Bayer’s drop in the bucket

Bayer’s just-announced $40-million DOJ settlement, which responds to whistleblower lawsuits initiated nearly two decades ago, represents a drop in the bucket compared to the company’s $48.9-billion earnings for 2021.

The Germany-headquartered company, the world’s sixth-largest pharmaceutical juggernaut, is engaged in an ongoing biotech “investment spree” that has enabled positive financial results despite the current legal headaches associated with its ownership of Monsanto.

Violation Tracker, a database covering corporate misconduct from the year 2000 on, displays 155 results for Bayer and its subsidiaries over the past two decades, listing penalties such as drug and medical equipment safety violations, FCA offenses and various other forms of fraud.

The company’s “history of malfeasance” extends much further back, however, featuring its marketing of heroin as a top-selling children’s cough syrup in the early 20th century; the sale of lethal chemical weapons during WWI in violation of chemical warfare treaties; collaboration, as part of the IG Farben conglomerate, with Nazi medical experiments during WWII; knowingly marketing tainted blood products in the 1970s and 1980s; and, for 16 years, promoting a now-recalled birth control device — the focus of nearly 20,000 lawsuits — that routinely perforated women’s internal organs.

The long-running lawsuits that led to the latest settlement alleged Bayer paid kickbacks to hospitals and physicians to promote three drugs: a cholesterol drug recalled in 2001 after being linked to “significantly more fatal cases than its competitors,” a potent antibiotic associated with a wide range of serious or fatal adverse reactions and a kidney-toxic heart surgery drug approved in 1993 and belatedly recalled in 2007, after killing an estimated 22,000 bypass patients.

The whistleblower also alleged drug marketing “for off-label uses that were not reasonable and necessary” and significant downplaying of the two recalled drugs’ safety risks.

Though Bayer withdrew both drugs for “safety reasons,” its settlement admits no wrongdoing.

Top offenders since the early 1990s

In 1986, Congress amended the False Claims Act, significantly expanding its scope and “breath[ing] new life into what has now become the government’s primary enforcement tool against fraud.”

However, that same year President Ronald Reagan signed into law the National Childhood Vaccine Injury Act, a piece of legislation that decimated incentives to make vaccines safe by furnishing manufacturers with blanket immunity from liability for vaccine injuries.

The lifting of those legal constraints catapulted vaccines from a “neglected corner of the drugs business” into a major driver of pharmaceutical industry profits.

Public Citizen’s 1991-and-on analyses of settlements indicate these manufacturers also felt emboldened to engage in lawless — and recidivist — behavior even for drugs not enjoying liability protections.

According to Violation Tracker, Johnson & Johnson (J&J), Merck and Pfizer are the top three companies in terms of total penalties paid, with the latter two also accounting for the largest numbers of violations.

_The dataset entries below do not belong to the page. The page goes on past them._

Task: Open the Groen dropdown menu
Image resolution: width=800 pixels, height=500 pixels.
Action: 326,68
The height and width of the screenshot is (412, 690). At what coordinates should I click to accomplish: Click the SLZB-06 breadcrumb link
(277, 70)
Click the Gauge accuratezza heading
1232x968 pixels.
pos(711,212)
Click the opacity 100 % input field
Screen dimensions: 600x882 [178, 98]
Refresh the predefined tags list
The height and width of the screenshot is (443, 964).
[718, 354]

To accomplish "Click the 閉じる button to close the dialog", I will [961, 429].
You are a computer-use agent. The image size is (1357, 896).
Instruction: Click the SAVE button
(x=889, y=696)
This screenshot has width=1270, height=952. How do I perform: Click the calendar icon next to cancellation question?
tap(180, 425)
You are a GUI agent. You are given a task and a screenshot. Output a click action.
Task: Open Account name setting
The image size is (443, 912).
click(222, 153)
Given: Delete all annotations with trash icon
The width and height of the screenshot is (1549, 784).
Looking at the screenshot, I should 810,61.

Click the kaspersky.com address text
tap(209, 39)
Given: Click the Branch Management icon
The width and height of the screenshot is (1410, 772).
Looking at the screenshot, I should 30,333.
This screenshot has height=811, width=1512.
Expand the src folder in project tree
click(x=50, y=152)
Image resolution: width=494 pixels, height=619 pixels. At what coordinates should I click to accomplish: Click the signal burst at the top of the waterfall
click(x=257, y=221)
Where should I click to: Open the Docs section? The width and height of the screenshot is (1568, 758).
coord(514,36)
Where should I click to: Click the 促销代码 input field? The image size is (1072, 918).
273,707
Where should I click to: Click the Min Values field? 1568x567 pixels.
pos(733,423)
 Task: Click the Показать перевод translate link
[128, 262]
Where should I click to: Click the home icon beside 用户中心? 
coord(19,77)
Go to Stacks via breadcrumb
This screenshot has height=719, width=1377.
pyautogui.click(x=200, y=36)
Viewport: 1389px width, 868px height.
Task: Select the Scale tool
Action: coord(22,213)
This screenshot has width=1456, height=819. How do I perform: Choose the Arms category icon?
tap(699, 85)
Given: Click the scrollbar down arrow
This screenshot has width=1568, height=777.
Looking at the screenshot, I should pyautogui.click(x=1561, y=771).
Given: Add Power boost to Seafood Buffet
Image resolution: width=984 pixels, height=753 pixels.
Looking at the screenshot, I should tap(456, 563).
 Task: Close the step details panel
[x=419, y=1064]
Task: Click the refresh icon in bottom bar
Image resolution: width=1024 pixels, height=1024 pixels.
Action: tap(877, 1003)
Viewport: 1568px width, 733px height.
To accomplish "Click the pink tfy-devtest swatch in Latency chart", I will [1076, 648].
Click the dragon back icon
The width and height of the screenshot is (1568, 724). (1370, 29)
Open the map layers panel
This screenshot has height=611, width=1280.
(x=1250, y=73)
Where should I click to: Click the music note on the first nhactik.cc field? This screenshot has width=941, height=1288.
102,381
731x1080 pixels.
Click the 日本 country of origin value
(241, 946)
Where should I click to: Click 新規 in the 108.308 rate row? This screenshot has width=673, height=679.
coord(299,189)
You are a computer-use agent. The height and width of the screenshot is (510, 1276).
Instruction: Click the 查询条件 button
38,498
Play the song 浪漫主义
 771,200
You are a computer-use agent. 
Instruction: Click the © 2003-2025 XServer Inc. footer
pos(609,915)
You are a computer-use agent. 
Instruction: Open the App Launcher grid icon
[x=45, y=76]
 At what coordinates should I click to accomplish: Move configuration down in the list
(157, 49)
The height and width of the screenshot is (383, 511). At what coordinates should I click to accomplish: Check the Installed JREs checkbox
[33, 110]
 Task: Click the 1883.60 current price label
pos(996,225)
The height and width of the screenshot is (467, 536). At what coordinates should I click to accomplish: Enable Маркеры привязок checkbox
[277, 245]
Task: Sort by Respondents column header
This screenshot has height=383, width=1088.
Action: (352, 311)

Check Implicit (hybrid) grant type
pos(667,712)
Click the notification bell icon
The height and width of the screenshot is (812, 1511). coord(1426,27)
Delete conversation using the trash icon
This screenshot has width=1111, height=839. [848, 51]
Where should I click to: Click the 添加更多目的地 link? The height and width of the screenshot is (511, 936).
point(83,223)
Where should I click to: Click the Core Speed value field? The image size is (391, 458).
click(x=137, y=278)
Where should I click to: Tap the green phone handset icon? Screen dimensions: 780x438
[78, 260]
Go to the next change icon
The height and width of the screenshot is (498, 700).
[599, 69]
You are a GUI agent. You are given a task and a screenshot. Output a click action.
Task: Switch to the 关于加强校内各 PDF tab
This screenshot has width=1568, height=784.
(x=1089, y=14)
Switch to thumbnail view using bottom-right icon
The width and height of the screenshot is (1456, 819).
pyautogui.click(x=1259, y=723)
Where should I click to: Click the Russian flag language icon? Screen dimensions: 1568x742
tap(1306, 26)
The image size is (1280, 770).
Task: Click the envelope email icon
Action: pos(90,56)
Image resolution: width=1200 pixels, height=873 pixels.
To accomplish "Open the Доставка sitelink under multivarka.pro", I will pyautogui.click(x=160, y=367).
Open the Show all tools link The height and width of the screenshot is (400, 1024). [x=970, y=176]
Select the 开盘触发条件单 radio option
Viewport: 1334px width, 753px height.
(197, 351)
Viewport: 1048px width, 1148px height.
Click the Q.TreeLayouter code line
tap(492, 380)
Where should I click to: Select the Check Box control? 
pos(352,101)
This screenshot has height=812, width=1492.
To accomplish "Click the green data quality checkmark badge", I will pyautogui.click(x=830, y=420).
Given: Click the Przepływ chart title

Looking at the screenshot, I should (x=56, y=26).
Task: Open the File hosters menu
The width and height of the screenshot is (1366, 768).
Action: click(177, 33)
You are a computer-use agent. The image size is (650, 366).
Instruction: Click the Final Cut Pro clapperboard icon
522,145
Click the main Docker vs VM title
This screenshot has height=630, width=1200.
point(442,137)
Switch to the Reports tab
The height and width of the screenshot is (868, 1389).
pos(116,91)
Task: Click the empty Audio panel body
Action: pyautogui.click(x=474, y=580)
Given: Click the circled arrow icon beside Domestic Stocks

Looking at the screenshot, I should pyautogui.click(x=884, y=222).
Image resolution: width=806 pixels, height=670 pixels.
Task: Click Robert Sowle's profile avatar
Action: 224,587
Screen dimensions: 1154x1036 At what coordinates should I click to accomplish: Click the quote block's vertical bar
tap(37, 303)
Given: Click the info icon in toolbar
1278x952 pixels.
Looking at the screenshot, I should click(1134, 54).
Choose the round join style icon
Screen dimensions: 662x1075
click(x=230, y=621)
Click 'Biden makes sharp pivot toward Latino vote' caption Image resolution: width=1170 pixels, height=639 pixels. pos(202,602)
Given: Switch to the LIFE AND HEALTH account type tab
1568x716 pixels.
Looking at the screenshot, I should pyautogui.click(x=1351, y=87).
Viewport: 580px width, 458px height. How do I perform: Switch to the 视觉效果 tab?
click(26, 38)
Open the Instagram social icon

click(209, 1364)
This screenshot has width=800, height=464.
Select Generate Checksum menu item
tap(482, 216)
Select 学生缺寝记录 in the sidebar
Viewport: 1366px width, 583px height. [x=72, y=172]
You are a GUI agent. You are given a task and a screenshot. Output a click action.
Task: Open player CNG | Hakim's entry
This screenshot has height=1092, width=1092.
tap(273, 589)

Among Pfizer’s penalties was a 2009 settlement for $2.3 billion — the largest healthcare fraud settlement in the DOJ’s history.

Merck and Pfizer happen to be two of the “big four” companies providing the vaccines on America’s childhood vaccine schedule, and J&J and Pfizer are responsible for two of the four COVID-19 shots authorized for U.S. use.

In 2021, Pfizer became the world’s largest pharmaceutical company, by revenue, thanks to its COVID-19 shots, also liability-free, and its Paxlovid drug. Together, Paxlovid and the vaccines accounted for almost half of operational revenues.

Durable Covid-19 revenues” are fueling Pfizer’s expectation that it will remain a “growth company.”

Cui bono?

Although pharmaceutical industry kickbacks to hospitals and physicians are among the bad behaviors openly acknowledged to lead to settlements or judgments, few experts discuss, even indirectly, the fact that the penalties themselves function as a form of federal kickback.

Law professor Rodwin discreetly alluded to this in his 2015 paper when speculating as to “why prosecutors rarely use the strongest sanctions in their arsenal.” Rodwin hypothesized that it might be because they “prefer to seek monetary penalties to support their budgets.”

According to Violation Tracker, pharmaceutical penalties since 2000 have enriched federal (and state) coffers to the tune of over $87 billion.

Curiously, Public Citizen’s two reports showed a sudden drop in 2013 and 2014 in the number and size of settlements, with federal criminal penalties “nearly disappearing” by 2017.

Eager to counteract any perception of declining enforcement, a publication called FCA Insider proclaimed in early 2021 the DOJ’s “years-long effort … to be more proactive in combatting fraud,” optimistically suggesting that “sophisticated data mining tools” were going to help the nation’s top law enforcer achieve increased fraud-related recoveries.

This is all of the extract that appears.